PW: So you started out as a playwright?
JC: No, I started out wanting to make films. But I knew there was no way to make a film about Byron and Shelley. A few years later, Ken Russell did it and he proved my point—he shouldn't have.
PW: The sections in which you "invent" Byron's novel are pitch perfect—that is, when one compares them to his wonderful letters.
JC: Thanks. I bought all 15 volumes of Byron's correspondence. They have furnished me with a sort of constant bedtime reading matter. It seems to me that Byron should have written a novel.
PW: Interestingly, the Byron in the novel feels so much less earnest than the contemporary characters who rediscover the Byron novel. And those characters, Alexandra and Lee, are closer in tone to the Victorian character, Ada. Is there a reason for this? Have we sacrificed wit for virtue?
JC: Byron had a characteristic unwillingness to admit big truths, or big moral positions. He called that kind of thing "cant." He was committed to honor and to repair evils done to the weak by the powerful. However, he was always ambiguous about final, decisive moral things, in contrast to his wife, Annabelle, which was the reason they were so incompatible, and the marriage was such a disaster. Ada is Annabelle's daughter, but in the novel she does grow to appreciate Byron's possibilities.
Byron was never for the mob, although he had his sense of political justice.

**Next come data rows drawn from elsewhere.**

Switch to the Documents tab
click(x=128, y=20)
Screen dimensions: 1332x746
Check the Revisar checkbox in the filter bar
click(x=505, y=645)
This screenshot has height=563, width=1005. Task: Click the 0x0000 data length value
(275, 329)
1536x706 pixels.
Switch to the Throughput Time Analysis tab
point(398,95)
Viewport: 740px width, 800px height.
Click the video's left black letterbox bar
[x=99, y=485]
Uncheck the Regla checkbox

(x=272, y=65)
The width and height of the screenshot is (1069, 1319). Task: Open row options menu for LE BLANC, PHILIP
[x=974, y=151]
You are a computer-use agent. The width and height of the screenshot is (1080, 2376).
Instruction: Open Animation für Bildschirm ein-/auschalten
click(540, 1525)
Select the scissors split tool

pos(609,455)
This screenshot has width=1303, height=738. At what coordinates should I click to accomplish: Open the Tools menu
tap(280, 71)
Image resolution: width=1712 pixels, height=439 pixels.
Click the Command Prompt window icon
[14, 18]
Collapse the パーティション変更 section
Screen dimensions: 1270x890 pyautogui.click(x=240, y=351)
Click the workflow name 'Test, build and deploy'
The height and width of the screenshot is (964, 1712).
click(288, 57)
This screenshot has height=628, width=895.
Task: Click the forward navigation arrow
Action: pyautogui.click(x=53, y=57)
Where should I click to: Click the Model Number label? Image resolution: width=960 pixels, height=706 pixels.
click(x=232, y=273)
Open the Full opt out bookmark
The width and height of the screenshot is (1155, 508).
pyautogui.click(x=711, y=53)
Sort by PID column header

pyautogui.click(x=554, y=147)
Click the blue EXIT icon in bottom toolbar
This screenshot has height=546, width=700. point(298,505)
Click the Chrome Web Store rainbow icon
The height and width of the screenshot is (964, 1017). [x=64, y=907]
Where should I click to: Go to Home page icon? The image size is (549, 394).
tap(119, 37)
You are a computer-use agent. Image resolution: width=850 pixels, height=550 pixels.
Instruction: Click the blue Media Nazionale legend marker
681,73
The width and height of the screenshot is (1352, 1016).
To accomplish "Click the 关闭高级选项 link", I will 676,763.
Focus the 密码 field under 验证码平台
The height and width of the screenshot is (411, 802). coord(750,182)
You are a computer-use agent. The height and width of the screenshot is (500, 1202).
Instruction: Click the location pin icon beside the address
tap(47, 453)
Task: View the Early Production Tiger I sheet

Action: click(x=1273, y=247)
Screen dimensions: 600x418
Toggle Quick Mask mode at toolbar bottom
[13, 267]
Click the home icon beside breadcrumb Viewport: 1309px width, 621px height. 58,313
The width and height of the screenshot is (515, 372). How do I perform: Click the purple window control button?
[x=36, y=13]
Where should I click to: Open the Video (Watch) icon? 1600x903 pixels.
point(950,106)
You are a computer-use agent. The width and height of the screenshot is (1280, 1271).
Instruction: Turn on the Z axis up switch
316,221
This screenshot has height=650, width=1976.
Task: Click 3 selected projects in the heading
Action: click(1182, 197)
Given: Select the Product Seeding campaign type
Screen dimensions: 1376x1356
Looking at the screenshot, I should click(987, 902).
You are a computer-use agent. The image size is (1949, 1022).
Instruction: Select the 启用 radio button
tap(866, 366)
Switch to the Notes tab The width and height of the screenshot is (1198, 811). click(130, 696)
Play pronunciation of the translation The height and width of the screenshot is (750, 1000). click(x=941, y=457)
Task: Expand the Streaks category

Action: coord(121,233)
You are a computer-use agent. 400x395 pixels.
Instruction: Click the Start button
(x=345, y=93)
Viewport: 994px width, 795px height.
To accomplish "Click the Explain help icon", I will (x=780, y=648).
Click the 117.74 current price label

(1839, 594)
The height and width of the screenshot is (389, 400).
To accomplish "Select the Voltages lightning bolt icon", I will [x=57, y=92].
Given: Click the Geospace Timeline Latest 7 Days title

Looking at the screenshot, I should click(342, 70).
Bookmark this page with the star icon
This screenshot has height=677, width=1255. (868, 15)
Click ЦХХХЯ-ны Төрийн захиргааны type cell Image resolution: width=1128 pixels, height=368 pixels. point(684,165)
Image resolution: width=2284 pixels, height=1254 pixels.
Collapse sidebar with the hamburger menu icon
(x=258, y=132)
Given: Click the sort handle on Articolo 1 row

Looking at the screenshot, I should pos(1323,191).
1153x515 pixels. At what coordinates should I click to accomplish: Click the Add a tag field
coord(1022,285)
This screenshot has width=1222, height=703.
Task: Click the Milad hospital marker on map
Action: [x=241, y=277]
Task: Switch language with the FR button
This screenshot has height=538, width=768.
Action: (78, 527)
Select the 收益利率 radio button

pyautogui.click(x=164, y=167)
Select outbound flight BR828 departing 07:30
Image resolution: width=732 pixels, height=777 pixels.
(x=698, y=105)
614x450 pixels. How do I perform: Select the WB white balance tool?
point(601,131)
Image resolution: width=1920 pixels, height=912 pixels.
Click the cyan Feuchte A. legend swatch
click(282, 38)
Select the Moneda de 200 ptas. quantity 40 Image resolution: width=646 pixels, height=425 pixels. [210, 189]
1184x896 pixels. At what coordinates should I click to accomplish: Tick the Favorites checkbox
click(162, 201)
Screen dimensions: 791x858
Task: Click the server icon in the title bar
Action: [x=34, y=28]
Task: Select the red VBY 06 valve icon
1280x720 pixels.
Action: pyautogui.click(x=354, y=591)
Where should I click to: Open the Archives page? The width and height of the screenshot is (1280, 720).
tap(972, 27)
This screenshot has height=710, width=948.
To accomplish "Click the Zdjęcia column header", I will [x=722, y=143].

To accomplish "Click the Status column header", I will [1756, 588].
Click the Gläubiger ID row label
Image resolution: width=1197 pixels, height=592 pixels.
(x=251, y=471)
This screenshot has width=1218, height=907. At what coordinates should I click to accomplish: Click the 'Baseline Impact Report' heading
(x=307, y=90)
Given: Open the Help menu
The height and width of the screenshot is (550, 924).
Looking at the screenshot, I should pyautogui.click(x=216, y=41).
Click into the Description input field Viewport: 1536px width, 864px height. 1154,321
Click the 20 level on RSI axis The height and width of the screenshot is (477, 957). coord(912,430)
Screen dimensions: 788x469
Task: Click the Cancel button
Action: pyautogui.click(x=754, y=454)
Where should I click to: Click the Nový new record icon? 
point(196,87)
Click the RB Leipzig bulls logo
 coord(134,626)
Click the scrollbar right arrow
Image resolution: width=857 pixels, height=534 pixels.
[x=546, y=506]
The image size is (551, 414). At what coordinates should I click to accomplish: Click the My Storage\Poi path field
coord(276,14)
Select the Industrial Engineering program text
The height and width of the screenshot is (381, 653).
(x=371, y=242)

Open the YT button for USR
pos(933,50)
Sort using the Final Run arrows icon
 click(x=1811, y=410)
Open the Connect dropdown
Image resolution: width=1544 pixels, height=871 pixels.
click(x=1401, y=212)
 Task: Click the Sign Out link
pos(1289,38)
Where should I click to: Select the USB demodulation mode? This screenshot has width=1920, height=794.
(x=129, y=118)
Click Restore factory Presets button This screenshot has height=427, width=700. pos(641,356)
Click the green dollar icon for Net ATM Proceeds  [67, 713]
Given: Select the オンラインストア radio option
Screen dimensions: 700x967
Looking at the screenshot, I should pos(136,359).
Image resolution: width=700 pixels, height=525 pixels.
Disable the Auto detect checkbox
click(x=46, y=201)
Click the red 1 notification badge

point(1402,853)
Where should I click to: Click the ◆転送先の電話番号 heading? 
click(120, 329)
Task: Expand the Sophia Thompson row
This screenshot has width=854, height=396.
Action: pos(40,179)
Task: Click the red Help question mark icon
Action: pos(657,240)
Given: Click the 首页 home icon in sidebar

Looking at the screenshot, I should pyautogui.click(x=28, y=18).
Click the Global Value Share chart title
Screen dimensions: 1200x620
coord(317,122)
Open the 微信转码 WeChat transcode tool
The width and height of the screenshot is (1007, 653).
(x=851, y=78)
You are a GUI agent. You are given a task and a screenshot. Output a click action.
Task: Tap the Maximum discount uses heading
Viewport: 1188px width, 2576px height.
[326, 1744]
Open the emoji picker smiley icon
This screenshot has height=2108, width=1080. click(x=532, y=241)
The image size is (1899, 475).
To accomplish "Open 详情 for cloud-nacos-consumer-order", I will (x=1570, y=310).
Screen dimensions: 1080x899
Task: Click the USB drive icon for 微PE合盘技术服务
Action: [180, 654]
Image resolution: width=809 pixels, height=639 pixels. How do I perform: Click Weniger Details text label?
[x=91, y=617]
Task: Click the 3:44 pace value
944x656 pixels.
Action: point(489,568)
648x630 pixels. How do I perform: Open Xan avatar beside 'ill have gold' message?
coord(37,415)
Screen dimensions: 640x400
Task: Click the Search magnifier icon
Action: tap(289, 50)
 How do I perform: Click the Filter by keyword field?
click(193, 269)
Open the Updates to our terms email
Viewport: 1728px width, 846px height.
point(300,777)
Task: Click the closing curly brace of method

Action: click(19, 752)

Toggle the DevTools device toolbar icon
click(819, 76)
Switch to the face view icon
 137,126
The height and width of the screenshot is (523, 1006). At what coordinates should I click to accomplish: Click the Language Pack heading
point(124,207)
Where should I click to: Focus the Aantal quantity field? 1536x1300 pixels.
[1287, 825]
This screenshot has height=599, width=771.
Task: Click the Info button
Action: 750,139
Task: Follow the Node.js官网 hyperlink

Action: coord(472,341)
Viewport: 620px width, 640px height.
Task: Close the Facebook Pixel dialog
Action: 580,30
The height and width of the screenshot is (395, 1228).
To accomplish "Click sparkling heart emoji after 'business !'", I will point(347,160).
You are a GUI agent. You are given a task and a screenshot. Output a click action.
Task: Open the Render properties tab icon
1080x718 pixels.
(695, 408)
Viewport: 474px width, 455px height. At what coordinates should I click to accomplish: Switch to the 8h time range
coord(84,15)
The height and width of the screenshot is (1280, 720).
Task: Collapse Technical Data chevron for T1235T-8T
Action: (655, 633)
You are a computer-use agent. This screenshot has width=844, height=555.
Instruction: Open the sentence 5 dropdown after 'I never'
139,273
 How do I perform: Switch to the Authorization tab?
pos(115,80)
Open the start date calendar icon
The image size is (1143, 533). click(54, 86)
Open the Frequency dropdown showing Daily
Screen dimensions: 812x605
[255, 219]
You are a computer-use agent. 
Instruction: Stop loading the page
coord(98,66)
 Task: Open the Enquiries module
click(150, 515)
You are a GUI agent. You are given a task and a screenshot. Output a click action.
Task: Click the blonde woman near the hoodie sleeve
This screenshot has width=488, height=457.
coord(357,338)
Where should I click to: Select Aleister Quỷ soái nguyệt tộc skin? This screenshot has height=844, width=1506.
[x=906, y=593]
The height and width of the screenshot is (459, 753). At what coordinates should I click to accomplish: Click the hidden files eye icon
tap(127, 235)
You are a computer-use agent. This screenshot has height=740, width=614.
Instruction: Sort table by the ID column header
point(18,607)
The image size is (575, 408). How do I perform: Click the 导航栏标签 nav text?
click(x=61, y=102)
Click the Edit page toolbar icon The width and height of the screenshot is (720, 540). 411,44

In fact, according to an account by his unreliable friend, Trelawny, he once [asked] Shelley, "Why should I join a movement to overthrow the powerful when I know my head will be one of the ones ending up in the tumbrils?"
PW: While this is different from the more fantastical novels for which you are known, it grows out of that night in which the seeds of Frankenstein were sown—when Mary Shelley and Shelley and Byron told ghost stories. Why do we return to that night again and again like it's some kind of primal scene for the gothic?
JC: It really is, in some ways, a primal scene: an interesting collection of people and, yes, a "dark and stormy night." Frankenstein is the first modern myth—that is, wholly without a classical precedent. And the first vampire novel came out of it, written by Byron's companion, Polidori. The great tradition is seen as the smooth rise of the realistic trend in novels that started in the 18th century and includes all those classic 19th-century novels, but there was always the secret, ignored tradition—gothic, sensational, mythopoeic—which has now come to be almost dominant. I have a feeling that if Byron were a writer now, that's the mode in which he would write: the novels of sensation, with imprisonment, crimes, lost heirs. It was definitely the kind of novel he liked to read.